Aggregating Metrics with Grafana and InfluxDB

Eoin McCartan

Introduction

Hello, I’m Eoin, a Placement Software Engineer at Hamilton Robson. Since joining this summer and onboarding into the Belfast team, part of my varied role has involved actively developing a partially managed cloud solution. This solution integrates AWS Managed Grafana & Influx DB with multiple other AWS services to visualize real-time data from IoT devices.
If you’re an engineer working with Grafana & InfluxDB and attempting to aggregate data at a large scale, this blog will help you by showing how I managed to find a solution that is quick, easy, and simple to implement.
As I was working on building a Grafana Dashboard to visualise the timeseries data, I ran into multiple issues when it came to displaying the aggregated time windows. In this technical blog I am going to walk through the errors I came across, and ultimately how I solved them!

Understanding Why Data Aggregation is Important

Why is data agreggation important? It’s quite straightforward: displaying data at large scale and across a long time-range can become difficult to pinpoint significant spikes or drops.

Example of Non-Aggregated Data

In this example below, I am displaying 7 days’ worth of data, as you can see there are an absurd amount of datapoints and they all blur into one line.

Example of Aggregated Data

My goal is that if a user wishes to view 7 days’ worth of data, I can aggregate the values by presenting 50 data points on the panel, which takes the average of all data points queried and plots them across 50 points, making patterns easier to read and analyse.

Common Data Aggregation Challenges

We are using the Flux v2.0 BETA language for writing our queries to InfluxDB.

1. Query Type Errors

Trying to aggregate data within a query proves to be more difficult than you would expect. InfluxDB does not support conditional or arithmetic operations on values without first converting them to a valid type. For example, attempting to calculate the difference between two dates will result in type errors.
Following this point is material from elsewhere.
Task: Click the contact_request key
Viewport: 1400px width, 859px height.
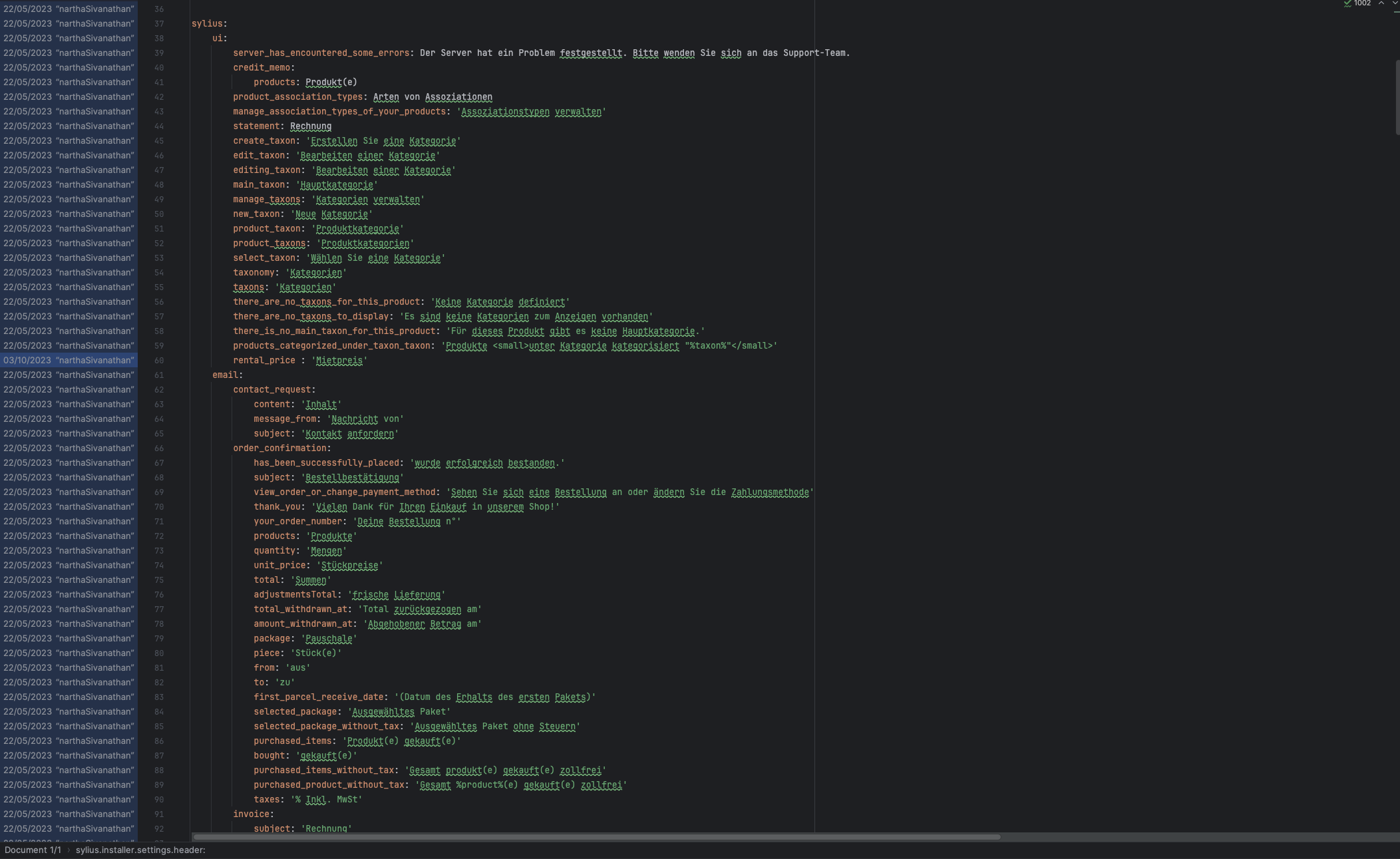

2. Query Performance Issues

As queries become more complex, their performance can slow down significantly or, in some cases, return no data at all. When dealing with data reported at intervals of 5 minutes or less, viewing data from 6 months, 1 year or even 2 years ago may become difficult.

3. Limited Documentation

Documentation regarding the aggregateWindow function was extremely limited, there is no mention of how to perform conditional statements or arithmetic operations on the values.
It is only when you encounter errors, and research how to convert values to different types using Flux, that you will stumble up Flux Standard Lib.

Solution

InfluxDB Query

The simplest approach is to perform aggregation directly within the query, dynamically adjusting with the time range scope.
It’s also important to note that this query is completely dynamic, as you change the date range selector in Grafana the panels will automatically aggregate upon querying the new data.
from(bucket: "sensorData")

|> range(start: v.timeRangeStart, stop: v.timeRangeStop)
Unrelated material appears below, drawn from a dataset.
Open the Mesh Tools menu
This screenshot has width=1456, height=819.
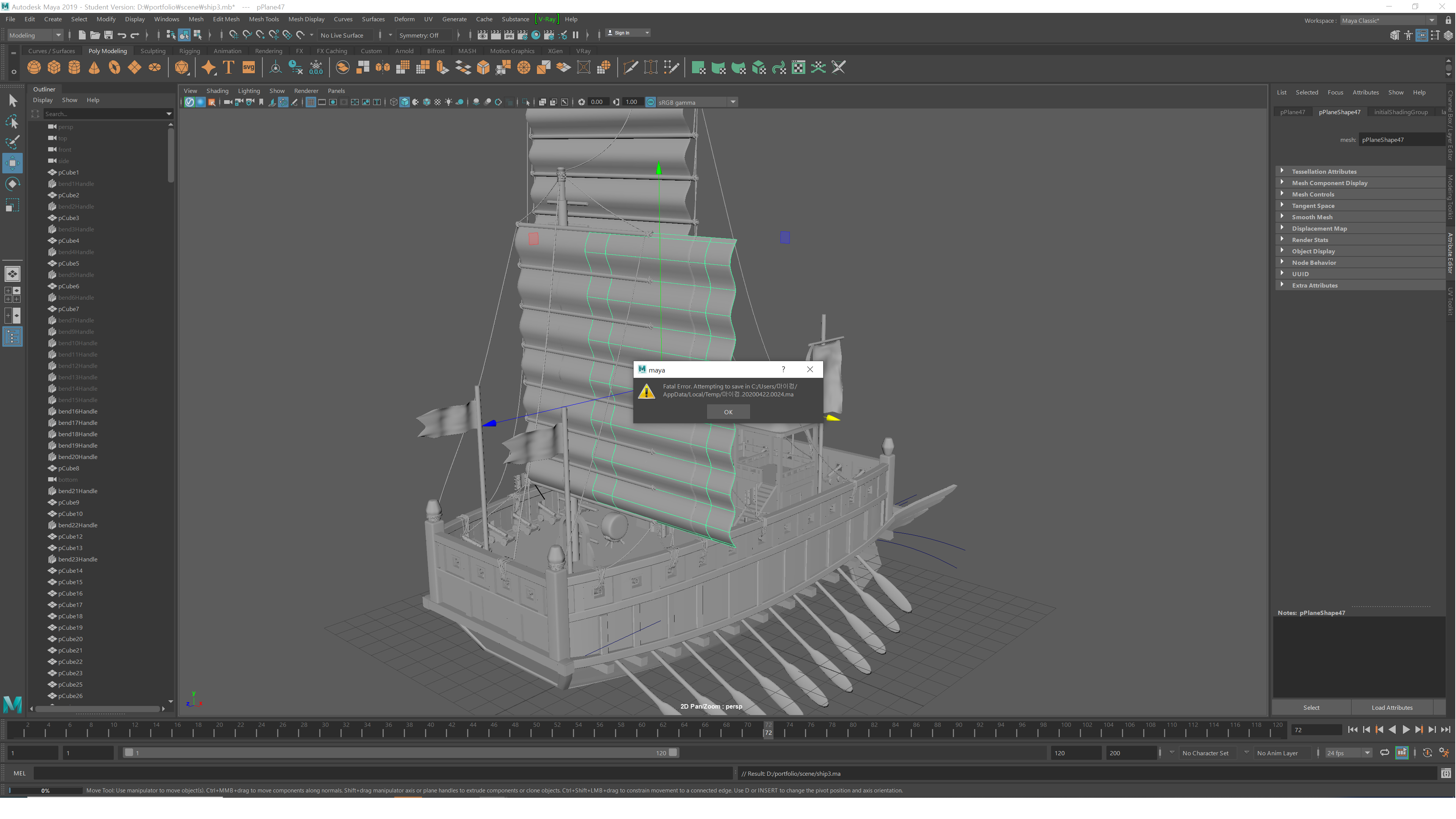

|> filter(fn: (r) => r["_measurement"] == "exampleSensorData" and (r["_field"] == "temperature" or r["_field"] == "humidity"))

|> aggregateWindow(every: duration(v:(uint(v: v.timeRangeStop) - uint(v: v.timeRangeStart))/uint(v: 50)), fn:last)

|> yield(name: "mean")

You could also implement conditional statements, example:

|> aggregateWindow(every: if int(v: v.timeRangeStop) - int(v: v.timeRangeStart) < 60 * 60 * 1000000000 then 1m else 10m, fn: last, createEmpty: false)

 

Query Breakdown

|> range(start: v.timeRangeStart, stop: v.timeRangeStop)
  • Filters the data to only include the records within the specific time range.
  • timeRangeStart and timeRangeStop are dynamic variables provided by Grafana itself.
|> aggregateWindow(every: duration(v:(uint(v: v.timeRangeStop) - uint(v: v.timeRangeStart))/uint(v: 50)), fn:last)
  • Aggregates the data into time windows, every: determines the size of each window based on the duration from the time range.
  • It is then divided by 50 as we wanted to scale down the points more, this can be modified to your liking.
  • fn:last is used to ensure we are selecting the last value within each window.
|> yield(name: "mean")
  • Outputs the result of the query with the name mean, this ensures the aggregated data can be called in the Grafana panel.